Losing a child is perhaps the hardest thing any parent could go through, but sometimes it seems as if departed loved ones send us signs to say they are still with us, and everything feels more bearable.
When 45-year-old Marie Robinson received one of those signs in the form of a bird, she was overcome with emotion and knew her late son Jack's presence was close.
"It brought me to tears," Robinson wrote on her Facebook page, adding that she was "taking it as a sign from jack."
April 1 is always a hard day for the English mom. On that day in 2014, Robinson lost her 4-year-old son after doctors diagnosed him with a brain tumor just three months earlier, reports the Daily Mirror. As the third anniversary of his death drew nearer, Robinson dreaded the day she, her daughters and Jack's identical twin had to relive the difficult memories.
"Early Saturday morning I got in the car and said out loud, 'Jack, please show Mummy a sign,' and thought I'll see him after I finished work," she told the Daily Mirror.
She left at 1 p.m. and walked to the grave site where her son had been laid to rest. She stared at her son's headstone, a portion of which reads: "Always in our dreams/ Forever in our hearts/ 'Fly high.'"

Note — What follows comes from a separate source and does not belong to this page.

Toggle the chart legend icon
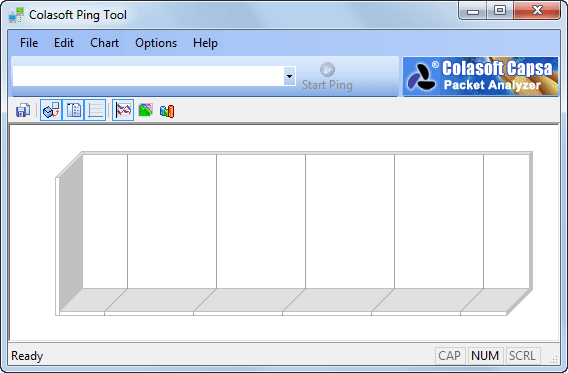The height and width of the screenshot is (373, 568). point(73,110)
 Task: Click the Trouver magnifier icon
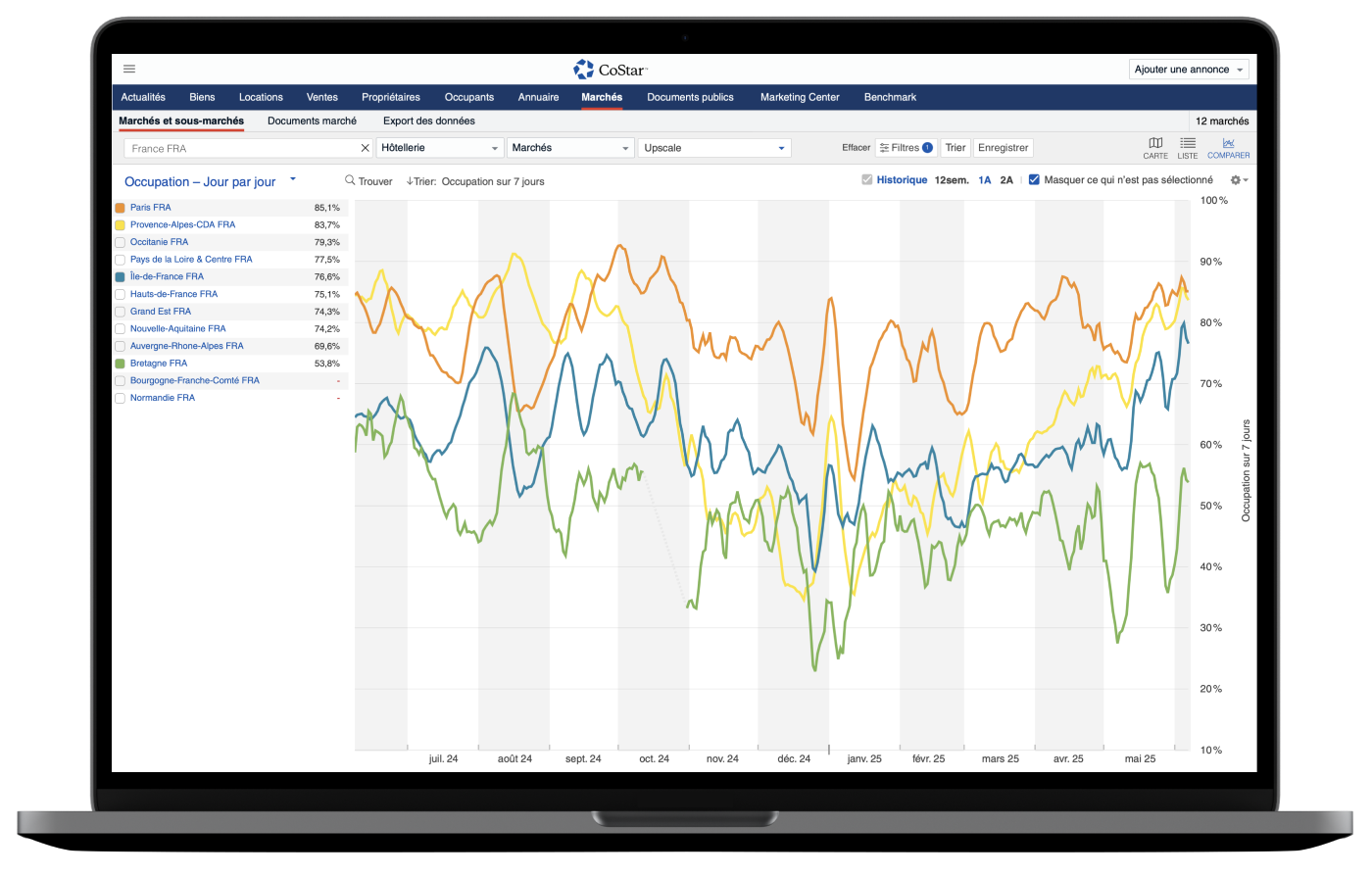pyautogui.click(x=350, y=181)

"I was overcome with emotion and I sat on the grass next to Jack," said the grieving mom. "With that a little robin kept flying around me trying to land on me, eventually landing on my foot. He didn't seem scared at all."
The bird then landed on a headstone near Jack's, so Robinson took out her phone and began filming. Then, something incredible happened: the robin landed right on her hand.
"He kept looking at me directly in my face and at one point he landed on my shoulder and nibbled me a couple of times," she said.
Robinson's story has since gone viral. As of the evening of April 3, the video has more than 92,000 shares, with over 190,000 reactions and 28,000 comments.
Robins are commonly considered to be visitors from loved ones who have passed and are said to symbolize that the deceased person still loves the recipient and/or is watching over them, according to the Daily Mirror.
"Every time I lose someone close I have a Robbin come to me the day after," one person commented on Robinson's Facebook post. "It's comforting hope it put a smile on your face as big as the smile I had."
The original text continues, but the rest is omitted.